TLDR: Validating at the form layer feels like enough — until you ship. Validate once, at the trust boundary, every time.

The Wall I Kept Hitting

I was deep in two projects at once — a practice-management app I built for a law firm client, and a patient intake tool I built for oncology facilities.

Both apps had forms. Both apps had validation on those forms.

And both apps kept surprising me with garbage in the database.

NaN in an ID route param. A facility.website value rendering a broken iframe. A contact lookup silently turning a free-text email into a wildcard LIKE query that matched way more rows than intended. Unbounded pagination inputs. Free-text fields with no length cap eating into the database and the AI context window.

The forms weren't broken. The validation was just… in the wrong place.

What I Tried First (That Didn't Work)

My first instinct — embarrassingly — was whack-a-mole.

Validate in this handler. Cap the length in that component. Fix the one form that's obviously broken, ship, move on.

Then Apollo, my AI agent (Apollo, the Claude Code harness I run all day), suggested a related shortcut: a field was causing friction on the KOL CRM I built for an ecommerce business, so it proposed making audienceSize globally optional to unblock the form.

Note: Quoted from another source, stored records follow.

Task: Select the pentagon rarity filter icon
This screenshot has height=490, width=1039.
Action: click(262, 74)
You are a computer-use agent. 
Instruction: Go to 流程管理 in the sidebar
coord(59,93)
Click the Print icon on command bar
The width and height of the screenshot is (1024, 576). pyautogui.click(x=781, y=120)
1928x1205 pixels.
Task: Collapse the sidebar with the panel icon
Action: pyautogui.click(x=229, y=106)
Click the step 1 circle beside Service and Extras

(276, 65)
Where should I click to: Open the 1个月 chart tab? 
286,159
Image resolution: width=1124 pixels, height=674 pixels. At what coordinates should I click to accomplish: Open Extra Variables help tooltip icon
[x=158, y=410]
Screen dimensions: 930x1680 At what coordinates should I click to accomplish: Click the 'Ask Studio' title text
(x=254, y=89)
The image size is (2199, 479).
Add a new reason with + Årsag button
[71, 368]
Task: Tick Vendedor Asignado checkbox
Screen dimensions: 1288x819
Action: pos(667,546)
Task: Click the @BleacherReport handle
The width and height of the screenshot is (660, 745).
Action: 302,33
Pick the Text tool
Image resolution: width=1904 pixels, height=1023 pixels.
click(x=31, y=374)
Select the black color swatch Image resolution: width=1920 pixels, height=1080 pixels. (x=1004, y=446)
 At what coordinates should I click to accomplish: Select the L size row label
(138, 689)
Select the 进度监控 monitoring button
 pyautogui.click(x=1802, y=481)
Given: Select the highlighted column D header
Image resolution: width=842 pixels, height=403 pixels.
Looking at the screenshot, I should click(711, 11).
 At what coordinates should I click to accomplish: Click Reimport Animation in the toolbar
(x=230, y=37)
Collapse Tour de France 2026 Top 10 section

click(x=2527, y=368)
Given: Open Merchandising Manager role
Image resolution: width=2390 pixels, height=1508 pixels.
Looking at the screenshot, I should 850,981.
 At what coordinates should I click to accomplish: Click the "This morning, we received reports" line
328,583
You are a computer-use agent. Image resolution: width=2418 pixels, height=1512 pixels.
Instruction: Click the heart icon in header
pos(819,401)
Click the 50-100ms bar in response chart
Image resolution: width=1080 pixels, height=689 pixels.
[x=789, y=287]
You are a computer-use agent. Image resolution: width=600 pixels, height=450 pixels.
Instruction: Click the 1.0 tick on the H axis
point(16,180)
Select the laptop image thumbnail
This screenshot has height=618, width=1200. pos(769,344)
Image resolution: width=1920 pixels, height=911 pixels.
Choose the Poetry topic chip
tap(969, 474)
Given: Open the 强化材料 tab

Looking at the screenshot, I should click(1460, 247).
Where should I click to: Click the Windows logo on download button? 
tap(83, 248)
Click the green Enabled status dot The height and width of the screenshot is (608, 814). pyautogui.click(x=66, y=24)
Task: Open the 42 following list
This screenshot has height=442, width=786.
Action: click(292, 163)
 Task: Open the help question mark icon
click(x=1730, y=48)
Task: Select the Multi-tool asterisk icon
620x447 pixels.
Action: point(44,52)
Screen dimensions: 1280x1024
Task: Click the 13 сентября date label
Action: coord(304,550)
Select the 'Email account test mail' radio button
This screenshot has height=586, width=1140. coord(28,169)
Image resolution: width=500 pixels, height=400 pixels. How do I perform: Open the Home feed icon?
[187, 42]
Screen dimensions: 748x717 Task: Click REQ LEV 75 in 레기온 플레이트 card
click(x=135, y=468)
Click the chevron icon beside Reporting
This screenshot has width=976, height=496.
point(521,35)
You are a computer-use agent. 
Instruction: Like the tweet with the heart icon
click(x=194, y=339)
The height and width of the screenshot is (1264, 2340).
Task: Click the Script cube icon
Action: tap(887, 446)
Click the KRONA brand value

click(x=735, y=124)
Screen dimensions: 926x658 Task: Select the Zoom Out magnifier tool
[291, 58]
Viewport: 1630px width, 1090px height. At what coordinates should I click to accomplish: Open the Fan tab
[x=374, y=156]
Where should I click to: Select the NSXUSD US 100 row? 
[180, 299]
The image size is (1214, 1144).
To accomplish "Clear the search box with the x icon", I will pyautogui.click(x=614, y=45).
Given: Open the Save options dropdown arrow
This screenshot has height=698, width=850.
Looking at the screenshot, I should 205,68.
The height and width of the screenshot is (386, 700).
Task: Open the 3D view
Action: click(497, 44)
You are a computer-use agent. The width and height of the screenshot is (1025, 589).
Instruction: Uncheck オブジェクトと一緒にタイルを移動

I pushed back on that one immediately.

Making a field blanket optional erodes data quality — audienceSize matters for KOL scoring on YouTube, Instagram, and podcasts. The right answer was to make it optional only when someone picks "Website," because websites genuinely don't have audience counts. So we used a Zod .superRefine() to require it conditionally, and hid the UI input only for that one platform.

That instinct — narrow the fix to the specific case that needs it, don't loosen the whole rule — turned out to be the exact principle I needed to apply everywhere else.

The Fix That Actually Worked

Instead of patching handlers one by one, I started thinking about the trust boundary (the edge where outside input first enters the system) and centralizing validation there.

Concretely:

  • Route param validationparseRouteId() extracted and shared; any :id that's NaN, zero, or negative gets rejected before it touches the DB
  • Pagination inputs — clamped centrally in one utility, not in each list handler separately
  • Free-text fields — length-capped at the server action layer, not just in the <input maxLength>
  • URL fields — a shared validateUrlScheme() guard that runs before anything renders a link, an anchor, or an iframe src — extracted once, used in three places
  • Email lookupsilike wildcard characters stripped from the free-text input before the query runs, not after

The pattern is always the same: one place that owns the rule, called at the edge.

Why This Matters to Me

I used to think of input validation as a UX concern — you validate at the form so the user gets a nice error message.

It's not. It's a systems concern.

The form can be bypassed. The UI can be wrong. Your AI agent will hand you suggestions that loosen the rule when it should tighten it. The only place you can truly trust is the boundary where outside data first becomes inside data.

Validate there, centrally, and you stop playing whack-a-mole forever.